++++ Belge Bölümü

Dünya Nimetini Elinin Tersiyle İtmek..

Son dönemlerde kendilerini “Muhafazakar” olarak tanımlayan kitlenin var olan dünya nimetlerinden faydalanmak adına bırakın bizi kendilerini bile hayretler içerisinde bırakan değişimleri kendileri açısından belki normal olarak karşılanabilir, Kendilerini bu girdaptan kurtaramayanların “Çizgimi düzeliyor, yoksa bizmi çizgiye geliyoruz” şeklinde ifade ettikleri bu garip durum aslında Muhafazakar yapının içerisine düştüğü  çıkmazın da  başka bir izahı olsa gerek diye düşünüyoruz.

Baş döndürücü bir hızla devam eden bu değişim kendilerini “Muhafazakar” olarak tanımlayan kitlenin  “Dünya nimetleri” karşısında nasıl tuz-buz olduğunun da en büyük ispatı şeklindedir.

Hoşuna giden ancak yaşam tarzlarına ters gelen bütün değerleri yıllar içerisinde bir şekilde esneterek kendilerini sisteme entegre etmek zorunda kalan “Muhafazakar yapının” büyük bir hızla çıktığı bu yolda artık fren yapamaz bir hale geldiği de hemen herkes tarafından fark ediliyor.

Böylesi bir noktada kendisini “Muhafazakar” olarak tanımlayan bir grup işlerin çok iyi gittiğini söylüyor, İşlerin iyi gittiğini söyleyen grup şu sıralar yurt içinde yüzde 49 oranında bir yüzdeye sahip, Türkiye’nin yarısına yakın olan bu orana bakıldığında kendisini o gruba ait gören tüm insanların son derece mutlu olması gerekiyor.

Sözünü ettiğimiz bu yüzde 49 oranın karşısında ise başka siyasi partilere mensup olsalar da yüzde 51’lik bir kitle var,

Başkanlık ile yönetilen ülkelerde olan sistem bizde olmadığından yüzde 51’lik bu oran kendisinden daha az olan yüzde 49 için hiçbir anlam ifade etmiyor.

Diğer taraftan yüzde 49’luk oran içerisinde bulunmalarına ,başta sosyal ve ticari noktalarda son derece rahat olan pek çok yazar/çizer/düşünür ise bütün bu olumlu görüşlere rağmen mutlu değil.

Akit Gazetesi yazarı Abdurrahman Dilipak kaleme aldığı bir yazısında CHP bizi laikleştiremedi ama “iktidar nimeti” bizim kökümüze kibrit suyu salacak bu gidişle..” şeklinde yorumluyor , dolayısı ile başkada herhangi bir izaha gerek bırakmıyor.

++++++++

**Görev Seti:**
A: Belge bölümüne göre aşağıdaki soruları yanıtlayın:
(i) İşlerin iyi gittiğini söyleyen grubun yurt içindeki oranı yüzde kaçtır?
(ii) Bu grubun karşısında, başka siyasi partilere mensup olan kitlenin oranı yüzde kaçtır?
(iii) Abdurrahman Dilipak hangi gazetenin yazarı olarak anılıyor?
B: Belge bölümünden bir kısmı birebir kopyalayın: "Akit Gazetesi yazarı Abdurrahman" sözcüklerinin geçtiği yerden başlayın ve "izaha gerek bırakmıyor." sözcüklerinden sonra durun.

++++ Veri Kümesi Bölümü

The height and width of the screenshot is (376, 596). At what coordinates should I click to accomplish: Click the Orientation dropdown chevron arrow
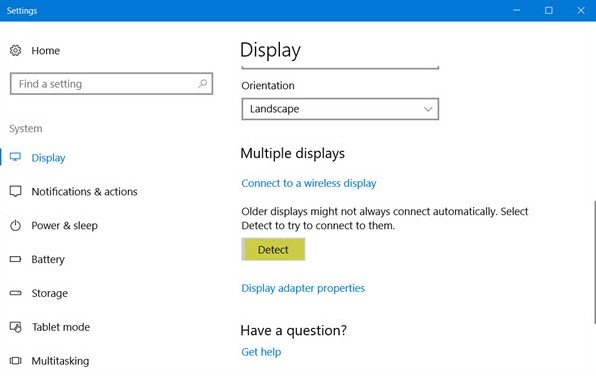(428, 109)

++++++++

**Alıştırma Sonuçları:**
A:
(i) Yüzde 49
(ii) Yüzde 51
(iii) Akit Gazetesi

B:
Akit Gazetesi yazarı Abdurrahman Dilipak kaleme aldığı bir yazısında CHP bizi laikleştiremedi ama “iktidar nimeti” bizim kökümüze kibrit suyu salacak bu gidişle..” şeklinde yorumluyor , dolayısı ile başkada herhangi bir izaha gerek bırakmıyor.